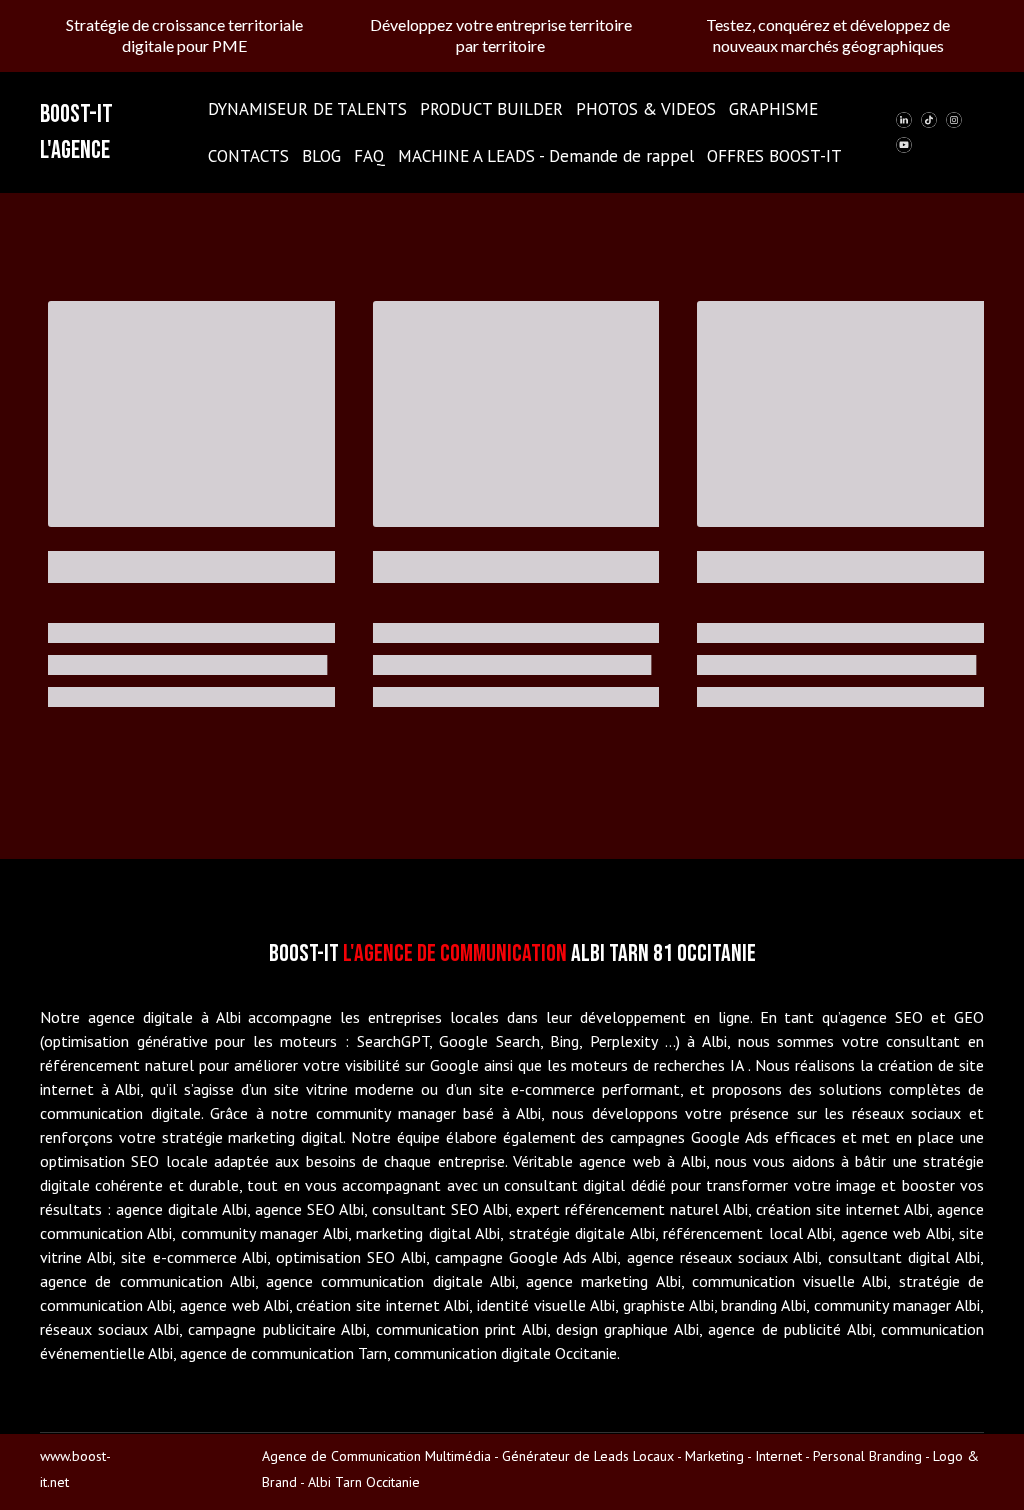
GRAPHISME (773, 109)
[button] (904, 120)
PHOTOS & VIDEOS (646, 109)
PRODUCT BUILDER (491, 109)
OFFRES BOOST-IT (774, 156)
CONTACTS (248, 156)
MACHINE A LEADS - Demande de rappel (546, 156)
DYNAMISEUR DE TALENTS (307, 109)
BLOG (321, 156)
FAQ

==

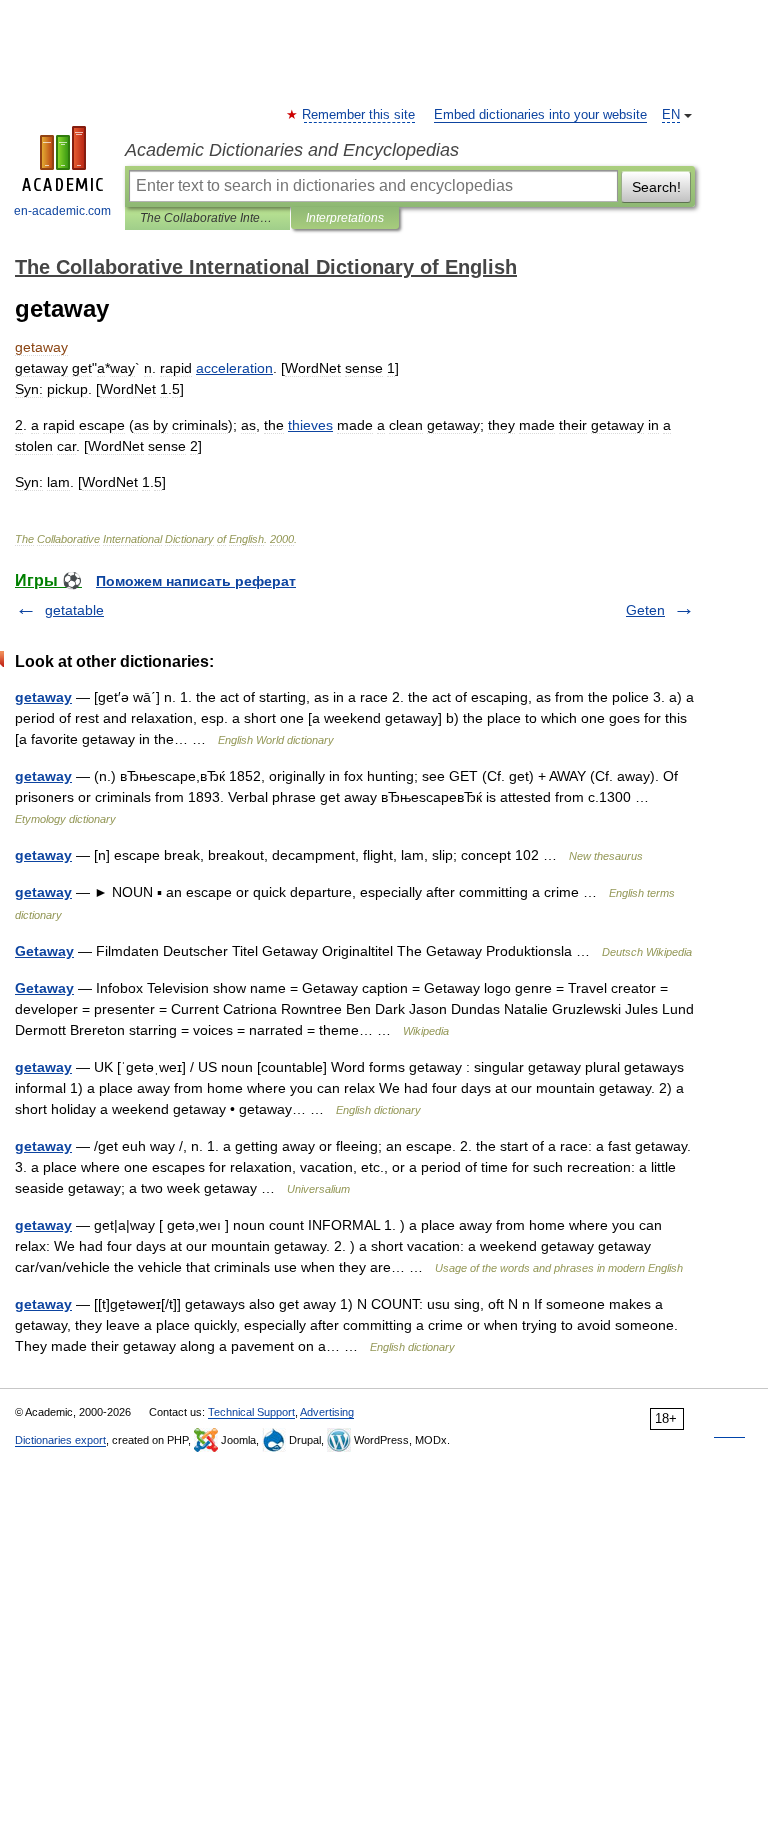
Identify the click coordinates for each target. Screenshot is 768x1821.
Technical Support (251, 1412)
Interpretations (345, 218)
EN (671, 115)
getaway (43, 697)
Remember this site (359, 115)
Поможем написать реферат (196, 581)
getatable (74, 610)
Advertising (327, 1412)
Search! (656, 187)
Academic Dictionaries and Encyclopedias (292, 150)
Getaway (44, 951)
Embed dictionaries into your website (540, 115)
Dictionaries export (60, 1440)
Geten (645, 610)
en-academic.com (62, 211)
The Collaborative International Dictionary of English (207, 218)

- [Exercise] Of the lines above, output exactly those from the line bearing "EN (671, 115)" through the line bearing "The Collaborative International", inclusive.

- [Exercise output]
EN (671, 115)
getaway (43, 697)
Remember this site (359, 115)
Поможем написать реферат (196, 581)
getatable (74, 610)
Advertising (327, 1412)
Search! (656, 187)
Academic Dictionaries and Encyclopedias (292, 150)
Getaway (44, 951)
Embed dictionaries into your website (540, 115)
Dictionaries export (60, 1440)
Geten (645, 610)
en-academic.com (62, 211)
The Collaborative International Dictionary of English (207, 218)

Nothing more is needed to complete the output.